In 2013, Hatcher was set to play at the one-technique left defensive tackle position in the team's new 4–3 defense, but Jay Ratliff allegedly never recovered from his injuries and later forced his release from the team. He would end up starting 15 games as the three-technique right defensive tackle and showing a dominant play, while finishing a career-year with 48 tackles (7 for loss), 11 sacks (most by a Cowboys’ defensive tackle since Randy White 12.5 in 1984), 33 quarterback pressures and being named to the Pro Bowl as a replacement for an injured Haloti Ngata.

===Washington Redskins===
After eight seasons with the Cowboys, Hatcher signed a four-year, $27.5 million contract on March 14, 2014, to play defensive end in the Redskins’ 3-4 defense. In training camp he underwent arthroscopic surgery on his left knee and missed two weeks. He would also injure his right knee during the regular season and after being inactive in weeks 15 through 16, he was placed on the injured reserve list on December 27. He finished with 25 tackles, 5.5 sacks, and 26 quarterback pressures.

In 2015, he had knee issues that limited his practice time. He appeared in 15 games (14 starts), registering 20 tackles, 2 sacks, one pass defensed and one forced fumble. He was released on March 7, 2016.

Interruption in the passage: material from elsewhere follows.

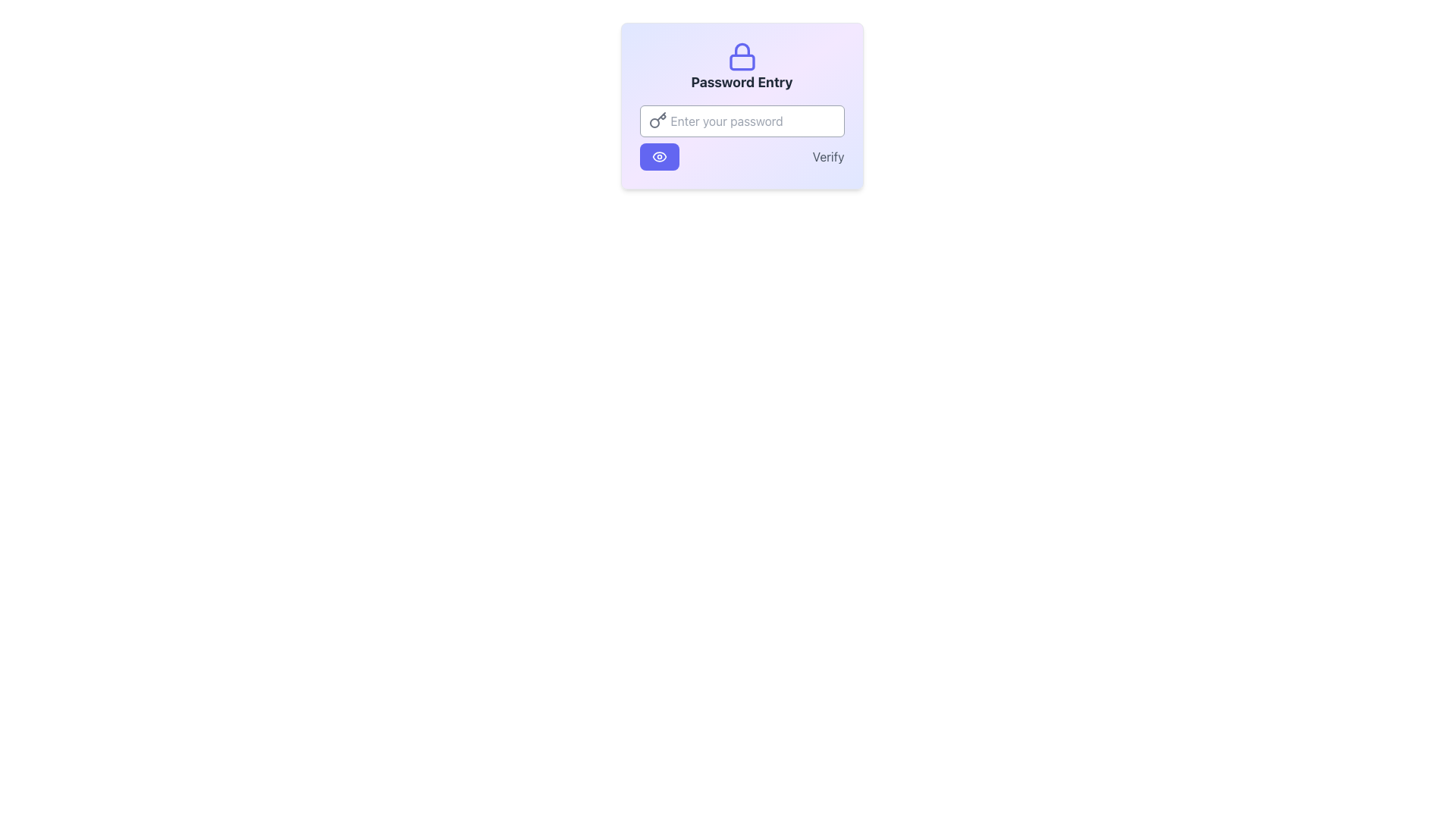  Describe the element at coordinates (742, 137) in the screenshot. I see `the password entry Text Input Box to focus on it` at that location.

He announced his retirement on April 15, 2016.

==NFL career statistics==

Legend
|  | Led the league |
| Bold | Career high |

===Regular season===

Year: Team; Games; Tackles; Interceptions; Fumbles
GP: GS; Cmb; Solo; Ast; Sck; TFL; Int; Yds; TD; Lng; PD; FF; FR; Yds; TD
2006: DAL; 14; 0; 19; 14; 5; 2.5; 4; 0; 0; 0; 0; 0; 0; 0; 0; 0
2007: DAL; 16; 0; 27; 22; 5; 2.0; 4; 0; 0; 0; 0; 0; 1; 1; 29; 1
2008: DAL; 16; 0; 17; 11; 6; 1.0; 2; 0; 0; 0; 0; 0; 0; 0; 0; 0
2009: DAL; 16; 0; 13; 9; 4; 1.0; 1; 0; 0; 0; 0; 1; 0; 1; 0; 0
2010: DAL; 13; 1; 13; 9; 4; 1.0; 2; 0; 0; 0; 0; 0; 0; 1; 0; 0
2011: DAL; 13; 10; 28; 20; 8; 4.5; 5; 1; 16; 0; 16; 2; 1; 0; 0; 0
2012: DAL; 16; 16; 51; 27; 24; 4.0; 5; 0; 0; 0; 0; 1; 0; 1; 0; 1
2013: DAL; 15; 15; 41; 34; 7; 11.0; 15; 0; 0; 0; 0; 3; 2; 0; 0; 0
2014: WAS; 13; 13; 25; 15; 10; 5.5; 8; 0; 0; 0; 0; 1; 0; 1; 0; 0
2015: WAS; 15; 14; 20; 16; 4; 2.0; 5; 0; 0; 0; 0; 1; 1; 0; 0; 0
Career: 147; 69; 254; 177; 77; 34.5; 51; 1; 16; 0; 16; 9; 5; 5; 29; 2

===Playoffs===

Year: Team; Games; Tackles; Interceptions; Fumbles
GP: GS; Cmb; Solo; Ast; Sck; TFL; Int; Yds; TD; Lng; PD; FF; FR; Yds; TD
2006: DAL; 1; 0; 0; 0; 0; 0.0; 0; 0; 0; 0; 0; 0; 0; 0; 0; 0
2007: DAL; 1; 0; 2; 1; 1; 0.0; 0; 0; 0; 0; 0; 0; 0; 0; 0; 0
2009: DAL; 2; 0; 1; 1; 0; 0.0; 1; 0; 0; 0; 0; 0; 0; 0; 0; 0
2015: WAS; 1; 1; 2; 2; 0; 0.0; 0; 0; 0; 0; 0; 0; 0; 0; 0; 0
Career: 5; 1; 5; 4; 1; 0.0; 1; 0; 0; 0; 0; 0; 0; 0; 0; 0

==Personal life==
Hatcher and his wife Natasha have three sons, DiCarlos Jason Jr., Boston Kash, and two daughters, Tamia, and Journee Jane. His nephew, Jeffery Simmons, a defensive end and first-round selection for the Tennessee Titans, credits Hatcher with being his mentor. Hatcher is best friends with fellow defensive end, Stephen Bowen.